Ce qu’il faut faire maintenant
L’OMS et l’ECDC appellent à une mobilisation urgente pour freiner cette hausse du nombre de cas de tuberculose infantile. Cela passe par :
- Un meilleur dépistage, y compris dans les zones de conflit ou chez les populations migrantes.
- Des traitements plus courts et entièrement oraux, désormais disponibles et plus adaptés aux enfants.
- Une vaccination renforcée dans les pays à risque, notamment avec le BCG, qui protège surtout contre les formes graves.
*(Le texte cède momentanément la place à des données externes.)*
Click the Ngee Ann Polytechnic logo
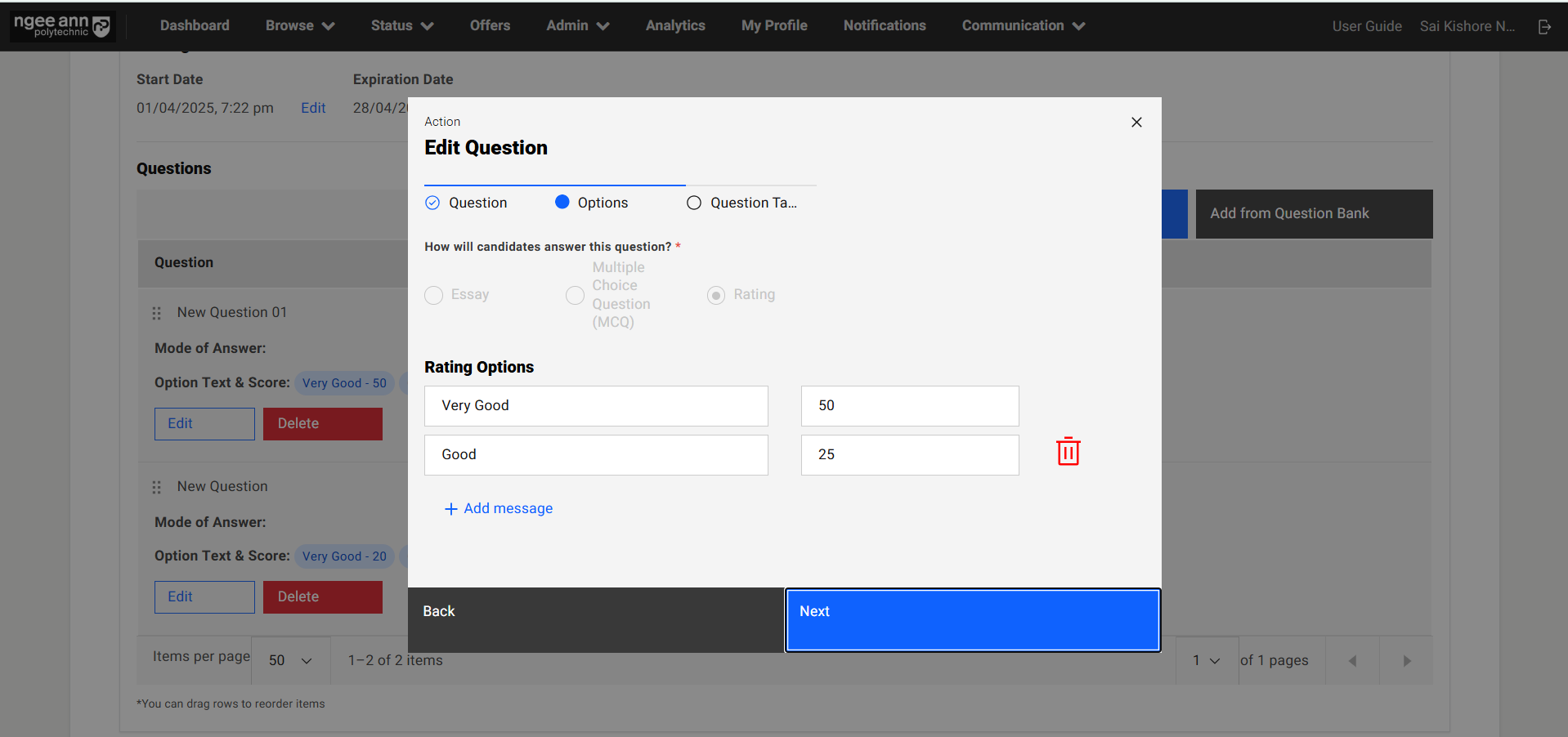1568x737 pixels. 62,26
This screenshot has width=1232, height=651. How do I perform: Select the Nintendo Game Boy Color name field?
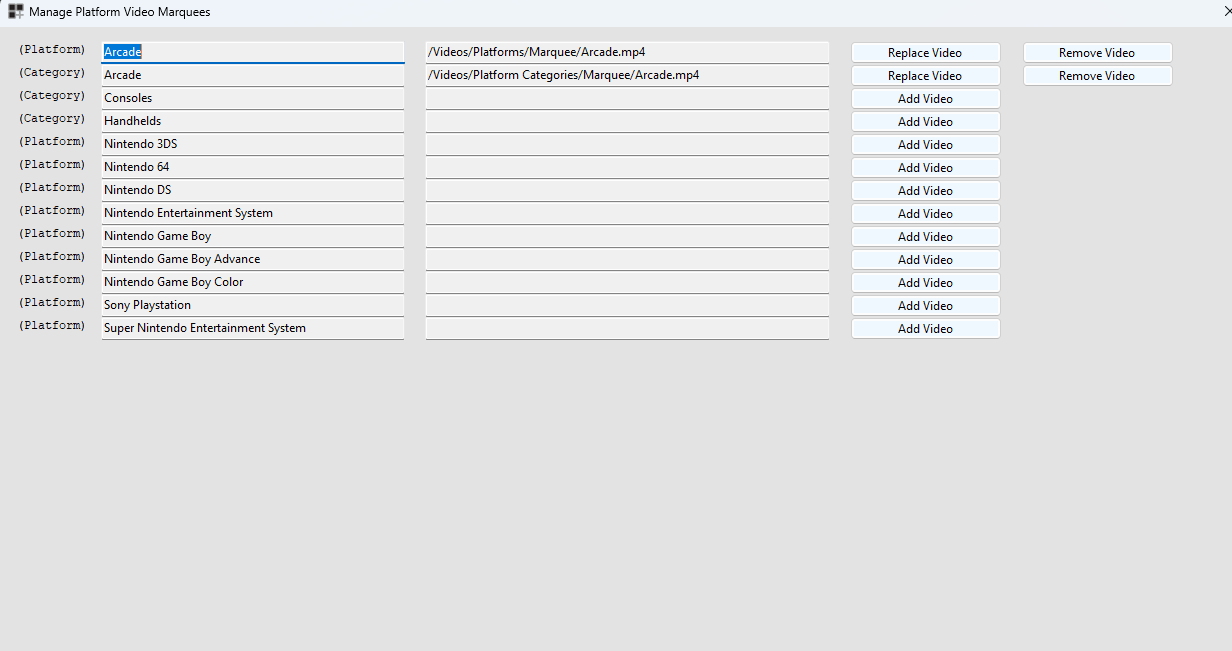coord(252,282)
Le nombre de cas de tuberculose infantile repart à la hausse, et c’est un vrai signal d’alerte. Si cette maladie reste soignable, elle continue de faire des ravages, y compris dans des régions du monde où on ne l’attendait plus. Pour éviter une recrudescence durable, il est urgent de renforcer les efforts de prévention, de dépistage et de traitement, en particulier chez les plus jeunes.
À SAVOIR
La pandémie de COVID-19 a eu un impact significatif sur la gestion de la tuberculose en Europe. Entre 2020 et 2022, près de 7 000 décès supplémentaires liés à la tuberculose ont été enregistrés dans la région européenne de l’OMS, comparé aux estimations pré-pandémiques. Cette augmentation est attribuée aux perturbations des services de dépistage, de diagnostic et de traitement durant la crise sanitaire.